Reputation: 225
I have a data frame (df) and I would like to remove punctuation.
However there an issue with dot between 2 words and at the end of one word like this:
test.
test1.test2
I use this to remove the punctuation:
library(tm)
removePunctuation(df)
and the result I take is this:
test
test1test2
but I would like to take this as result:
test
test1 test2
How is it possible to have a space between two words in the removing process?
Upvotes: 2
Views: 432
Reputation: 887018
We can use gsub
to replace the .
with a white space and remove the trailing/leading spaces (if any) with trimws
.
trimws(gsub('[.]', ' ', str1))
#[1] "test" "test1 test2"
NOTE: In regex, .
by itself means any character.

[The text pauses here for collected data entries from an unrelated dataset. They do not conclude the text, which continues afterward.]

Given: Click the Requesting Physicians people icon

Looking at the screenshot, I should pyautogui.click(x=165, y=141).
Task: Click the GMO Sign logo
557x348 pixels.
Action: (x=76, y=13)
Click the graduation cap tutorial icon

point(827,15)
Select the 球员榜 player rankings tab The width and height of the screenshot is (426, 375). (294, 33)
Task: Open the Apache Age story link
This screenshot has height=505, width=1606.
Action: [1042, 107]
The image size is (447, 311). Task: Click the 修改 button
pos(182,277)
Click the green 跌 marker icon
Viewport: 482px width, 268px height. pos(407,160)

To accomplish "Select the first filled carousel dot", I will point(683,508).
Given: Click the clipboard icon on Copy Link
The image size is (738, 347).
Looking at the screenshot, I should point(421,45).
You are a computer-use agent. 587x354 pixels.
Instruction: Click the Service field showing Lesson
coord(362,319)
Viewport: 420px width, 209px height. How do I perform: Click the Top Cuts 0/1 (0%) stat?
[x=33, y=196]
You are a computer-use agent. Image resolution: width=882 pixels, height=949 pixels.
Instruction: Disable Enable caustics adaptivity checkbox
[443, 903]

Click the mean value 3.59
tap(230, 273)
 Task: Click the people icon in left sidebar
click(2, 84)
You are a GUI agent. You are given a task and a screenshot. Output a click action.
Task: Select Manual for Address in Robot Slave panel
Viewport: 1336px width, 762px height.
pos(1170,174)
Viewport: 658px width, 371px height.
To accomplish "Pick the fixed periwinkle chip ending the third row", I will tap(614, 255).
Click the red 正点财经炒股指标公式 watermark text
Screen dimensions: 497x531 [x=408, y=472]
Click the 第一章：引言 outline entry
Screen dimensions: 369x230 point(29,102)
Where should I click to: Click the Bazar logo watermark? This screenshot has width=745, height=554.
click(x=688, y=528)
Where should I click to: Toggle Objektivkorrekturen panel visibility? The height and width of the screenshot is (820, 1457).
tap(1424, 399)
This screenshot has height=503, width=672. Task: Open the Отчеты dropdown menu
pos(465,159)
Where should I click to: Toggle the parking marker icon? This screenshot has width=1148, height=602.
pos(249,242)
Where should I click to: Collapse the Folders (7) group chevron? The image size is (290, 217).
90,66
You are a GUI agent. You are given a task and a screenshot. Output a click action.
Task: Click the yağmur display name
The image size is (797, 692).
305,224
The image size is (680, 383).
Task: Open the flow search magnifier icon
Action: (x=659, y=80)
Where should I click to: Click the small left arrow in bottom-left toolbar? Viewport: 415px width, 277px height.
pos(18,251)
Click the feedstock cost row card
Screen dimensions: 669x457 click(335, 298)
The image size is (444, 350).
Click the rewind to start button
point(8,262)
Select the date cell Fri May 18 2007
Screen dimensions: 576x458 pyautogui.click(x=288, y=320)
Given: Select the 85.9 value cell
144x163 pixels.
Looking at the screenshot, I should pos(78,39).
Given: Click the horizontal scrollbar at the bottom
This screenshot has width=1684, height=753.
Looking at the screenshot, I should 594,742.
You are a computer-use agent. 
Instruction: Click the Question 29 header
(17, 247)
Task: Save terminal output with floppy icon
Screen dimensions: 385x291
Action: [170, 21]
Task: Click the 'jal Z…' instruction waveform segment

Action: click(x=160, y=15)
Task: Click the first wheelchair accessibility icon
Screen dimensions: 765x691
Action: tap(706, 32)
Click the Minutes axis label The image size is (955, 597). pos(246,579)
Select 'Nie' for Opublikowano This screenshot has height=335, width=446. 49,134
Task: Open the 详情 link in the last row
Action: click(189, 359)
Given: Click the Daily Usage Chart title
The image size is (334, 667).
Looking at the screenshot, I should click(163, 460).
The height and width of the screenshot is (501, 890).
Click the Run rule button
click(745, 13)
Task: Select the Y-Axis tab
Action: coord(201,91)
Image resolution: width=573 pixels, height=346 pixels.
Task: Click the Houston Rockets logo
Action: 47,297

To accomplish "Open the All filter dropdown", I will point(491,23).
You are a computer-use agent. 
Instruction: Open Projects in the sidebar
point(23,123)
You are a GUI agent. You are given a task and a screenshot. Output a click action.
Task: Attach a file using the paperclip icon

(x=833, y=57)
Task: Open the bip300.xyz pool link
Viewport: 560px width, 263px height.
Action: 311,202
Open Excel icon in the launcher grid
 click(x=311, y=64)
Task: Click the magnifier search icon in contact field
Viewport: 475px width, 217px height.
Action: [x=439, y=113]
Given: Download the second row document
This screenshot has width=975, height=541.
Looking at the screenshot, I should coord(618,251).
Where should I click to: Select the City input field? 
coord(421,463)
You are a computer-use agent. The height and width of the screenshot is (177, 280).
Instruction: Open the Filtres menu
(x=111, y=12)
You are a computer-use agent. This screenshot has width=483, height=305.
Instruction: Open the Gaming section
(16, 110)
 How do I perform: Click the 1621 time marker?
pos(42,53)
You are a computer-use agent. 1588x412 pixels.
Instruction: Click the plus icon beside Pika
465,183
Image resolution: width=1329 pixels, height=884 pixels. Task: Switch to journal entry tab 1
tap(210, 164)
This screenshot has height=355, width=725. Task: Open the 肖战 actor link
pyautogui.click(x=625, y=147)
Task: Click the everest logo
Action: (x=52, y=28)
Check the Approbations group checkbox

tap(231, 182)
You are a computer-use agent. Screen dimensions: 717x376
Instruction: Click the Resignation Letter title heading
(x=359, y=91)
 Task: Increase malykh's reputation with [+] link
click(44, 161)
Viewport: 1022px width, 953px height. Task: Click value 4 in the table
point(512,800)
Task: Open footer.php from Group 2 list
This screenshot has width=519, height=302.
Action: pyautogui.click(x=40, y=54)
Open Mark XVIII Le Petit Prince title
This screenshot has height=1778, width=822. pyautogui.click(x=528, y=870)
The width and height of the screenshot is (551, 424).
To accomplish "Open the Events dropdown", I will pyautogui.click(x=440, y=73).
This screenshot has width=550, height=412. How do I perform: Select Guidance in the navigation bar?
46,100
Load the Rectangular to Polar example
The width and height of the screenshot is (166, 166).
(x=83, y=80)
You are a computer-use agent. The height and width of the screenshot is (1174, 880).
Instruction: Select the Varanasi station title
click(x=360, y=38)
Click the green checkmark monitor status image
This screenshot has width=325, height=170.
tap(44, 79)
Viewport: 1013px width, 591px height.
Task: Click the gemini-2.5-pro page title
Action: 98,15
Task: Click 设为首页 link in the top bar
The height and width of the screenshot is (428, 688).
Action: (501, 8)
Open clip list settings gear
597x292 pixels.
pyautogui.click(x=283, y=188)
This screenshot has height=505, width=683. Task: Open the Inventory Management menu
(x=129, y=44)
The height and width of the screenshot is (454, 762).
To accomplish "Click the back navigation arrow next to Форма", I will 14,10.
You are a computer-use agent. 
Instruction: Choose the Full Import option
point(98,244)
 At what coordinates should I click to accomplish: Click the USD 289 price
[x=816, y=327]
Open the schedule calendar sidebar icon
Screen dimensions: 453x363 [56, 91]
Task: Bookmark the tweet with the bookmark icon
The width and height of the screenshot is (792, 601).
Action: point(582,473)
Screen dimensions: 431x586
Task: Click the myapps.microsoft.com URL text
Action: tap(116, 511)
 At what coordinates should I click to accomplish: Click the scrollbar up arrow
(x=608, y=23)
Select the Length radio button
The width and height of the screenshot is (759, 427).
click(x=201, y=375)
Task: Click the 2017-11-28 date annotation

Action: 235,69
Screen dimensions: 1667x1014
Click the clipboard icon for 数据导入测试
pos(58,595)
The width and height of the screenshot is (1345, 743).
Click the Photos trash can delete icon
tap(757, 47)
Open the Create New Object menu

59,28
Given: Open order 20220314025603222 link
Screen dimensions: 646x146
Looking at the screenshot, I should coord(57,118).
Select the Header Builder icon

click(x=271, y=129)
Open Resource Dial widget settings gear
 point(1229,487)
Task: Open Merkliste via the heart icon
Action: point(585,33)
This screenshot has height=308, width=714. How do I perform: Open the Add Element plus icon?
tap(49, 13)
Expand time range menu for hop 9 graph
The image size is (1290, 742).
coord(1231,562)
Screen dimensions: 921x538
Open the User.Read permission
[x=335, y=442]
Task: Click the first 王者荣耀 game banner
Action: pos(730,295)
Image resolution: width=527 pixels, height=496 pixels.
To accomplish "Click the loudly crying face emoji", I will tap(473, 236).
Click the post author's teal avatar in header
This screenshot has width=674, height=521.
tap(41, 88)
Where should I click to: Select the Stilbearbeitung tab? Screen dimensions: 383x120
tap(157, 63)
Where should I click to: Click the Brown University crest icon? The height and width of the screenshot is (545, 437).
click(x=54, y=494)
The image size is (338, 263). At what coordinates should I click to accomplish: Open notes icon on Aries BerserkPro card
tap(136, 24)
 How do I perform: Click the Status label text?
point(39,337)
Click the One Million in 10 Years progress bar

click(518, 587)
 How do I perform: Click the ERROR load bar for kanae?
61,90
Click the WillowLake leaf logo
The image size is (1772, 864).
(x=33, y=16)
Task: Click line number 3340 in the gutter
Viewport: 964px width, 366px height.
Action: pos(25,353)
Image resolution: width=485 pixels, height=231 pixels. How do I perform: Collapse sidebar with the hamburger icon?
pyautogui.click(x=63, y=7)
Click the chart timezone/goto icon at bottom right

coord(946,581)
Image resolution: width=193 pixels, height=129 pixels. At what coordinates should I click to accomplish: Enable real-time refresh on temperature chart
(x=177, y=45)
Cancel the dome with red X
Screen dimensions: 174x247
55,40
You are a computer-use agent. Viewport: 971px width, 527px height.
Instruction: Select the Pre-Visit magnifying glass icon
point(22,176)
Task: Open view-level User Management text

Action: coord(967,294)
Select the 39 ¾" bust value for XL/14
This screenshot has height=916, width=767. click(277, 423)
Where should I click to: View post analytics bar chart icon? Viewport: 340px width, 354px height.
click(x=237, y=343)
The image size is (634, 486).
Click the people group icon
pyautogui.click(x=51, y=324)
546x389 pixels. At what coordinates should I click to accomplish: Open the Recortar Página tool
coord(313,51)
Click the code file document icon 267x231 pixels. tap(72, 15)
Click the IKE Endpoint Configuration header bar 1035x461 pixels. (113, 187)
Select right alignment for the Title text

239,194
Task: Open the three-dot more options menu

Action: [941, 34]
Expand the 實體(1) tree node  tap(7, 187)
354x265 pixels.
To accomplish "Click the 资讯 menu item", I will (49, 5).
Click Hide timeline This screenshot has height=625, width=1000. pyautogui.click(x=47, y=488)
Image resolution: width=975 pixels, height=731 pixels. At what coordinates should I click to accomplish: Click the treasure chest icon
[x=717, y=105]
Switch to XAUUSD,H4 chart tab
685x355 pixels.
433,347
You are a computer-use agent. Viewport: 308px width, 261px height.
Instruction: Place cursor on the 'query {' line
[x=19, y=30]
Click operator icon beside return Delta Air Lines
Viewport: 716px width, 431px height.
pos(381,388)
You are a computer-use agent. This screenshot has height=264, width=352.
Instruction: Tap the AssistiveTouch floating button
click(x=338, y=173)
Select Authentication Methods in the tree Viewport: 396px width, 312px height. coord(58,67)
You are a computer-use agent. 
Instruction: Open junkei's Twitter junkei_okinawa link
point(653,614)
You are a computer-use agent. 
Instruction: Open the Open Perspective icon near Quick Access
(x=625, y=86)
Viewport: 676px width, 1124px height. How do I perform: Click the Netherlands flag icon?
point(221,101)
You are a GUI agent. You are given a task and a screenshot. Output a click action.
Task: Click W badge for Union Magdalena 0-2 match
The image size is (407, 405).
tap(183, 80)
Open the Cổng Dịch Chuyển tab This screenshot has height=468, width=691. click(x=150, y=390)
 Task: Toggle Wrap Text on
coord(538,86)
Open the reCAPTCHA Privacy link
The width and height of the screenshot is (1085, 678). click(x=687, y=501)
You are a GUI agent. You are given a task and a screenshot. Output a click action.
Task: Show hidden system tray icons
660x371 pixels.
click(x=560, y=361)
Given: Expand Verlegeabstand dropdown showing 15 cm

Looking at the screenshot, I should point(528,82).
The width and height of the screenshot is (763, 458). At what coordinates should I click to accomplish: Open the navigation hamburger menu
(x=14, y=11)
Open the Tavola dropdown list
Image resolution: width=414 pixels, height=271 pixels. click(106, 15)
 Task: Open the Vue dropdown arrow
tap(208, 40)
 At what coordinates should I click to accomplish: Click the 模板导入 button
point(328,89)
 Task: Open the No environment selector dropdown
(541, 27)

So we should either keep it inside square brackets[.]
) or escape it (\\.
) or with option fixed=TRUE
trimws(gsub('.', ' ', str1, fixed=TRUE))
str1 <- c("test.", "test1.test2")
Upvotes: 2
Reputation: 6516
you can also use strsplit
:
a <- "test."
b <- "test1.test2"
do.call(paste, as.list(strsplit(a, "\\.")[[1]]))
[1] "test"
do.call(paste, as.list(strsplit(b, "\\.")[[1]]))
[1] "test1 test2"
Upvotes: 1
Reputation: 25726
You can use chartr
for single character substitution:
chartr(".", " ", c("test1.test2"))
# [1] "test1 test2"
@akrun suggested trimws
to remove the space at the end of your test string:
str <- c("test.", "test1.test2")
trimws(chartr(".", " ", str))
# [1] "test" "test1 test2"
Upvotes: 4